## [Task instructions]
Turn the entries into a Markdown table with columns "Row" and "Text", covering only the lines from the one containing "You are a GUI" through the end of the entries, with one row per line and blank lines skipped. Leave the pictures out.

>>>>

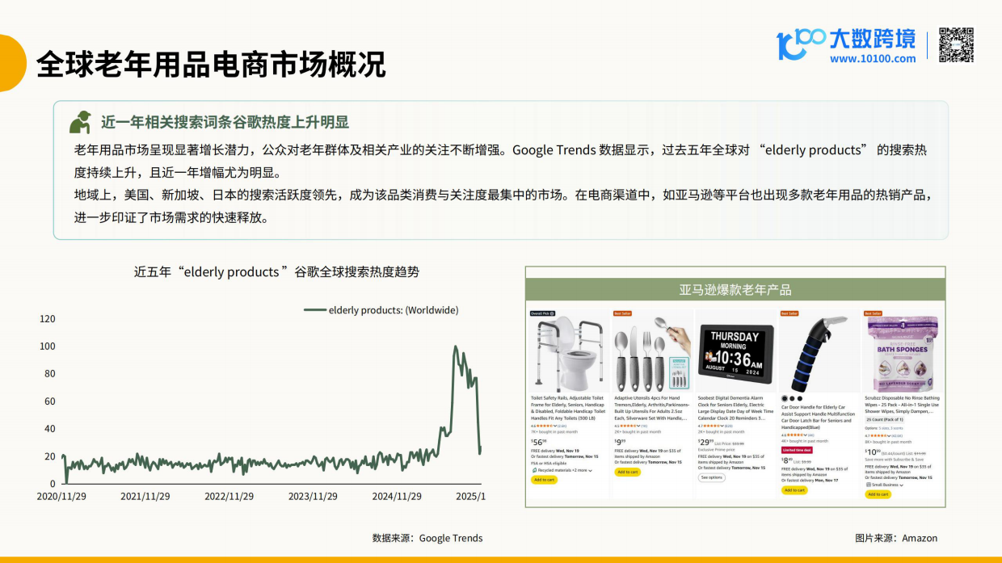Click Add to cart on the toilet safety rails

(x=544, y=479)
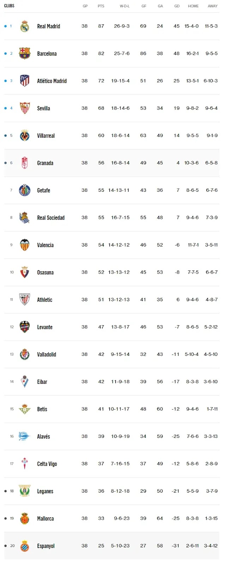225x565 pixels.
Task: Click the Barcelona club crest
Action: 24,53
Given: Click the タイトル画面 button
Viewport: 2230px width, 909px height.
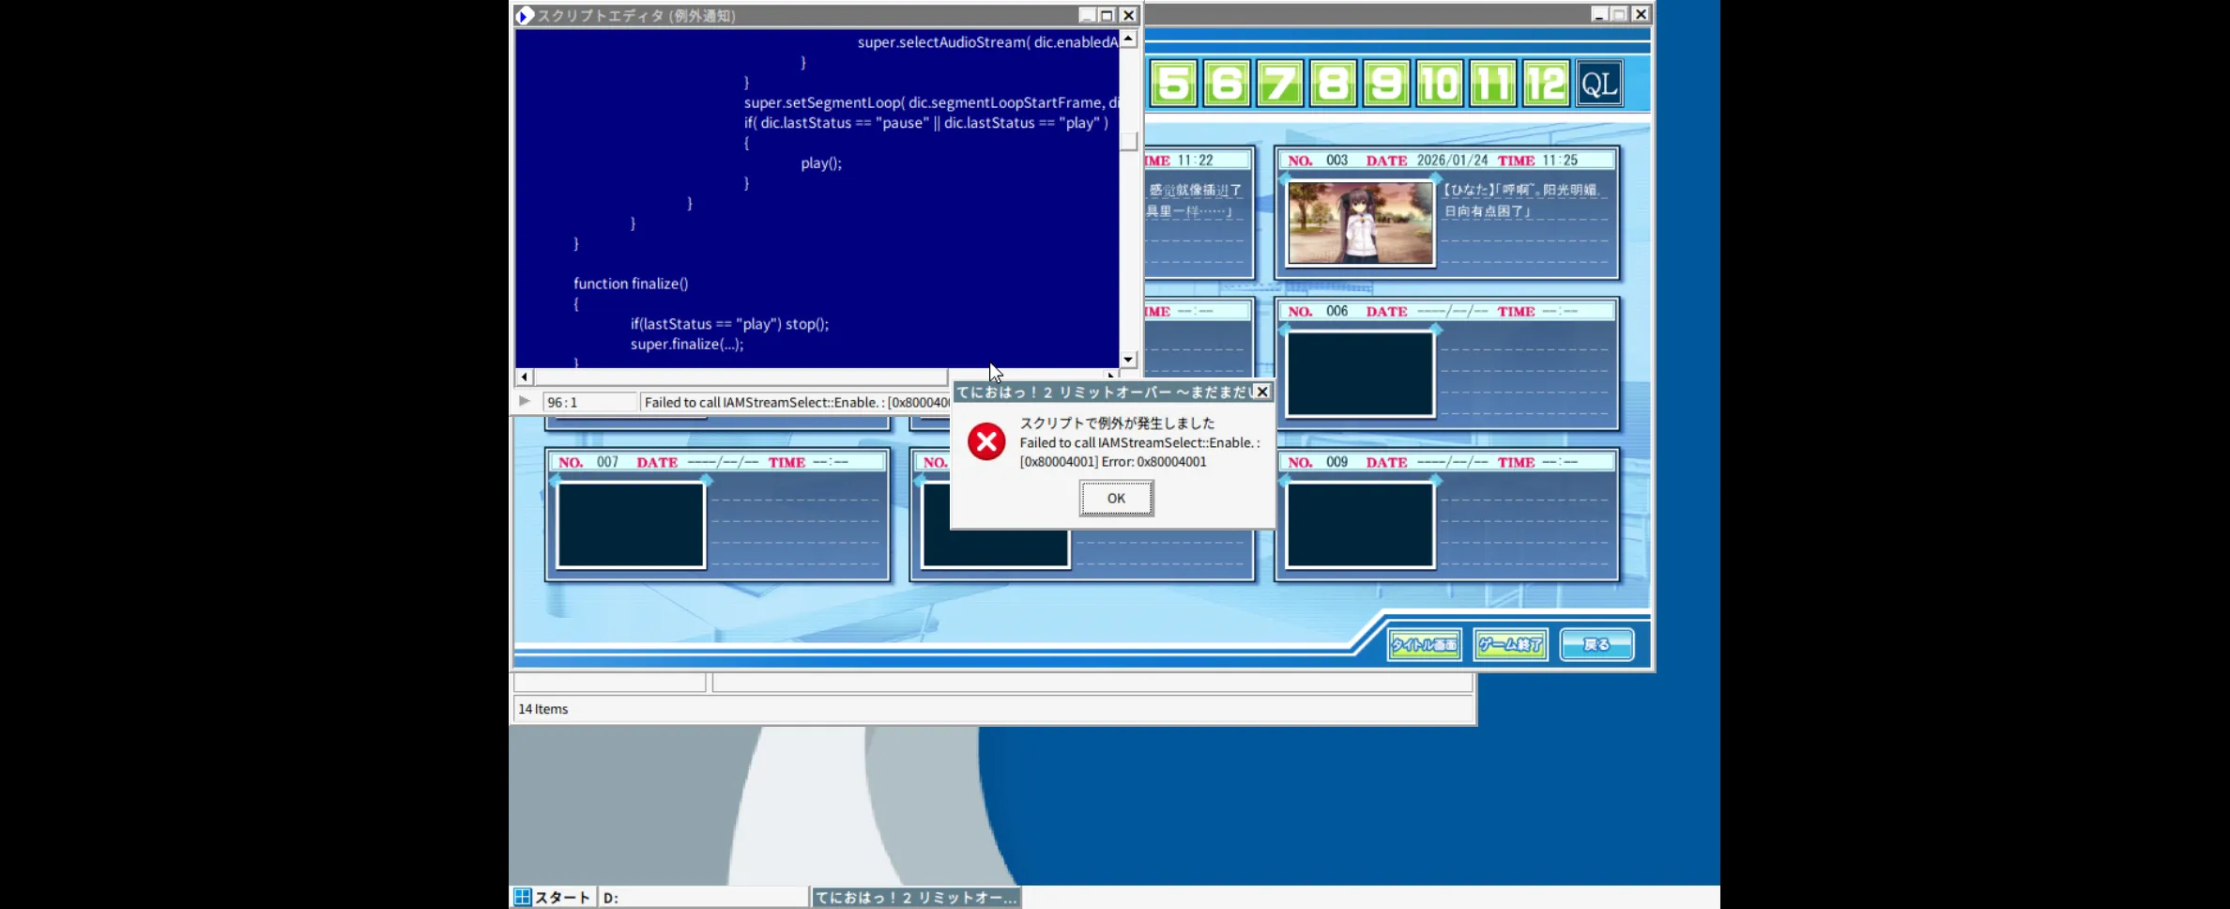Looking at the screenshot, I should 1424,644.
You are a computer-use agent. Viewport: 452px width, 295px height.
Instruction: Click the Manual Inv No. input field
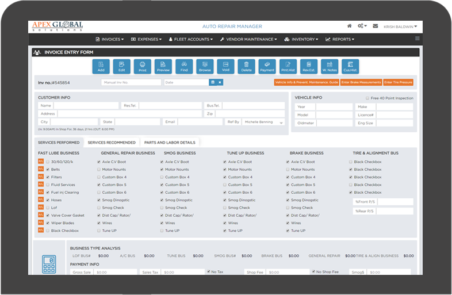coord(131,82)
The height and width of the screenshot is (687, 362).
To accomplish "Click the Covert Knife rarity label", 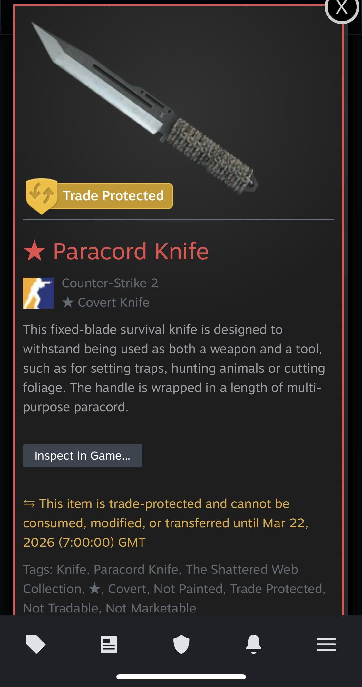I will [x=106, y=302].
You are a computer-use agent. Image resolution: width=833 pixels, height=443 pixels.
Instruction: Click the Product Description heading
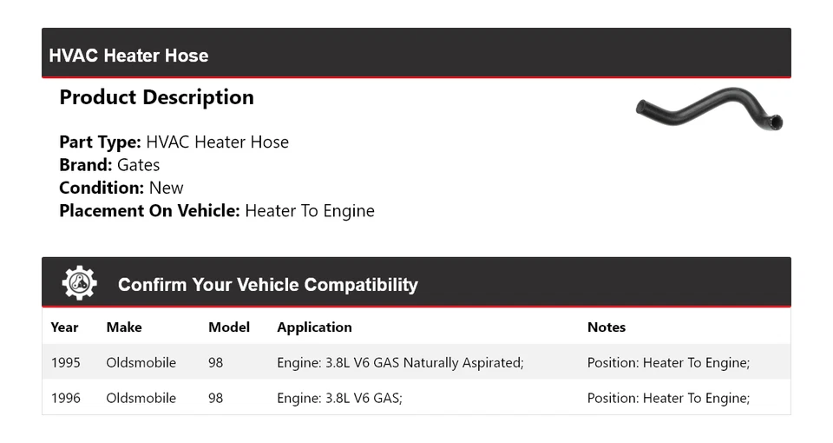156,97
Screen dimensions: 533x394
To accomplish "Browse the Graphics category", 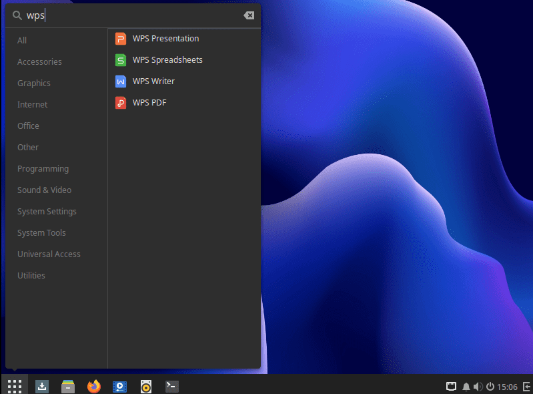I will click(x=33, y=83).
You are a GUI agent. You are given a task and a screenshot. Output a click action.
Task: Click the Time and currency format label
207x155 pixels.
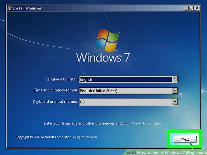coord(56,91)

<<<<

## [Complete response]
| Row | Text |
|---|---|
| 1 | You are a GUI agent. You are given a task and a screenshot. Output a click action. |
| 2 | Task: Click the Time and currency format label |
| 3 | 207x155 pixels. |
| 4 | coord(56,91) |